La penúltima bondad está trufado de intuiciones como la que acabamos de leer, que sirven a lo espiritual. Podría ser un libro de filosofía, pero no utiliza un lenguaje oscuro ni demasiado técnico. No rehúye —es más, busca— las imágenes de la casa, de la cocina, del árbol, de la naturaleza. No es un libro de poesía, pero abunda en imágenes sugestivas y cálidas. Tampoco es un libro de teología espiritual sensu stricto, pero lo religioso y lo espiritual flotan en el ambiente de muchas de sus páginas. Como en ese pasaje —otra de las continuidades imaginadas por el autor— en que se recupera el encuentro entre el Zaratustra de Nietzsche y “el mendigo voluntario”, trasunto de Francisco de Asís. Cuando ya va sacando las conclusiones para el caso en que Zaratustra hubiera sabido recibir bien a Francisco, Esquirol sentencia: “La perfecta alegría es pobreza, y conviene al alma porque el alma es esencialmente pobre.
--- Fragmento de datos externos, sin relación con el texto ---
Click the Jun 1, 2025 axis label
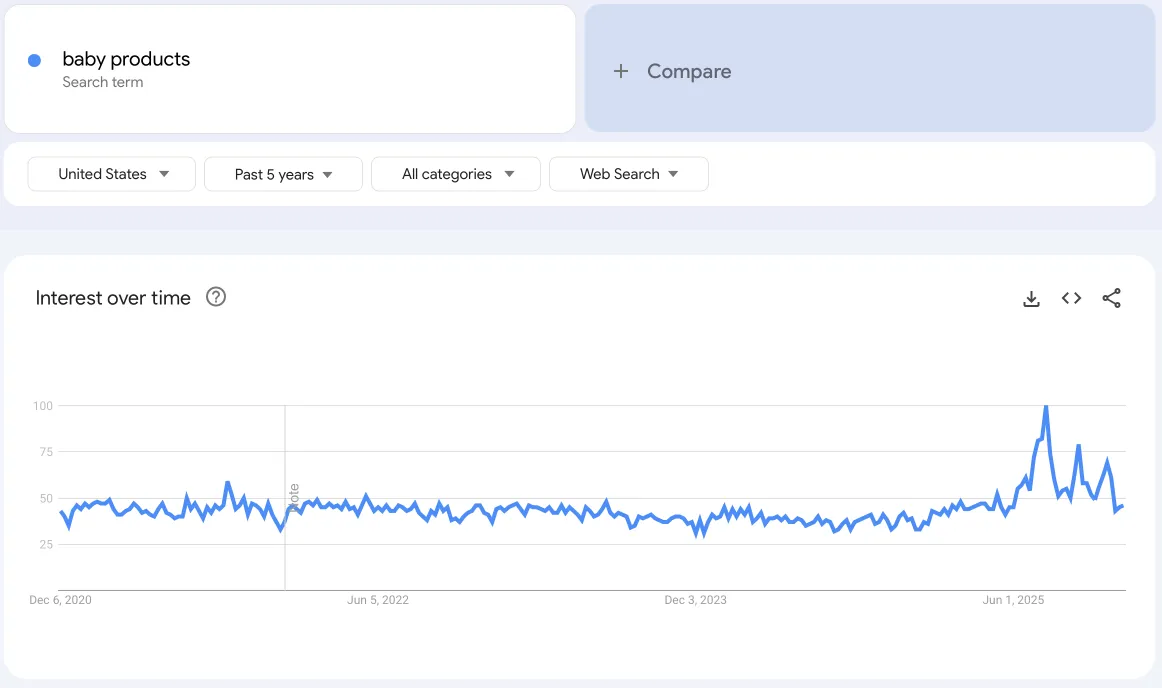1162x688 pixels. (x=1013, y=600)
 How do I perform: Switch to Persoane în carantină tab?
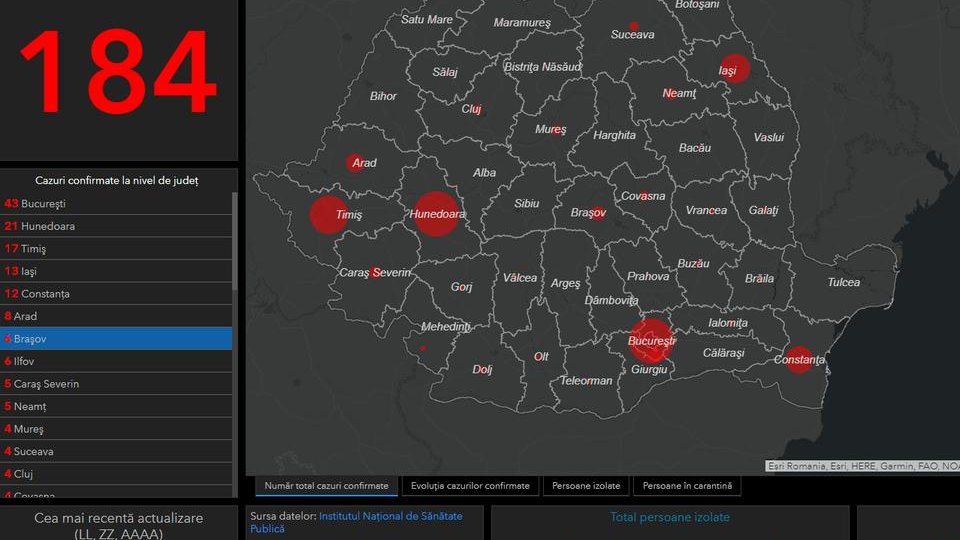click(686, 486)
Por esto, la vida espiritual no puede ser otra cosa que el cuidado por la pobreza del alma” (p. 142). Estas líneas de La penúltima bondad son como el recordatorio de algo esencial, y nos ofrecen una visión de la vida espiritual poco común. Solemos manejar categorías como el viaje, la relación o la de experiencia. Cierto es que la idea de cuidado está cada vez más en boga. Pero, ¿de qué hemos de cuidar? Cuidar de la pobreza del alma es cuidar de algo que ya estaba ahí desde el principio, es estar atento a los brotes del orgullo, pues, como se señala al final del capítulo dedicado a los dos árboles míticos del Edén: “El problema no procede del acontecimiento del conocer, sino de lo que puede venir después. La revelación de nuestra situación era inevitable. Que esta claridad se enroque en orgullo y determine buena parte de la tendencia humana, es lo que podría no pasar y, desgraciadamente, pasa” (pp. 123-124).
El alma grande —interesante también que Esquirol persista en la palabra ‘alma’— es el alma pobre. En un ensayo sobre la vida humana —así subtitula la obra— no puede faltar tampoco una antropología y una visión del mundo. La condición de posibilidad de la experiencia espiritual es un sujeto, un cuerpo, un alma —corporalidad, en definitiva— capaces de admisión, de hospitalidad, en medio de una vida que es “el ayuntamiento —la relación— entre lo finito y lo infinito, entre lo que abarcamos y lo que nos supera, entre lo visible y lo invisible, entre lo mismo y lo otro” (p. 15). Pensar —siempre de forma penúltima— y amar son los infinitivos de una vida donde generamos y esperamos “algún tipo de calidez, de ternura, de abrazo” (p. 184).